**WORK ITEM:**
What lines of the listing below contain the word "filter"? Copy each of them out.

**PROVIDED RECORDS:**
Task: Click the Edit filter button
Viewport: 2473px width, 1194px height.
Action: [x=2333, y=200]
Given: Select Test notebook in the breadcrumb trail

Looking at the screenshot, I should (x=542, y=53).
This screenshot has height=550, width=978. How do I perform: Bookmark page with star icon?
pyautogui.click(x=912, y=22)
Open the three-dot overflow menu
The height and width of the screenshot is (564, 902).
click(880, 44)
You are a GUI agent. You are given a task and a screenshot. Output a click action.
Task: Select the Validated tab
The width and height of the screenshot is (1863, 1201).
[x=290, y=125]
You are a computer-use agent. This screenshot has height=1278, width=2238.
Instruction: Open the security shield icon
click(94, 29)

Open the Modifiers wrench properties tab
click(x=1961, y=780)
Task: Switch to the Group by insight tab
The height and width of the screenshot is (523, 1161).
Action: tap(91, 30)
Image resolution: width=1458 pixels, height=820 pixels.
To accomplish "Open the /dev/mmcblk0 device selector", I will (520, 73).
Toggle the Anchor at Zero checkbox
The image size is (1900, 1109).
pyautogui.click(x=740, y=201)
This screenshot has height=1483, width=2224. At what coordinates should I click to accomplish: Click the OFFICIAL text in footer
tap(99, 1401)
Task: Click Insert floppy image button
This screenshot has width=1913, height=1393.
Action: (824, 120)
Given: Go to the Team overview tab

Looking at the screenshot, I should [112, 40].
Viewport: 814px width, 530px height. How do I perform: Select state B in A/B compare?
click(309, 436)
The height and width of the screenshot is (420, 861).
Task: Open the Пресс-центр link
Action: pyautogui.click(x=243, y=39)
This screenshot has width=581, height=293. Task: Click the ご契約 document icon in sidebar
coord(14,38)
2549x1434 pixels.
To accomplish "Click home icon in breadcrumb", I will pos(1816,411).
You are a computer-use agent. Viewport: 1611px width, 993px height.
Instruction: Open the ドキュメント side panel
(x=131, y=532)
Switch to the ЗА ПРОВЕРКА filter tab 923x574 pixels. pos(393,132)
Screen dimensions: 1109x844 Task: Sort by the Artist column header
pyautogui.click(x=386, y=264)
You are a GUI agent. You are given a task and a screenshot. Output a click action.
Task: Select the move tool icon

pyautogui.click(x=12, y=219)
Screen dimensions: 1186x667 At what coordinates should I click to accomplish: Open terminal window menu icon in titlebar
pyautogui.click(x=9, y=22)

**THE ANSWER:**
Task: Click the Edit filter button
Switch to the ЗА ПРОВЕРКА filter tab 923x574 pixels. pos(393,132)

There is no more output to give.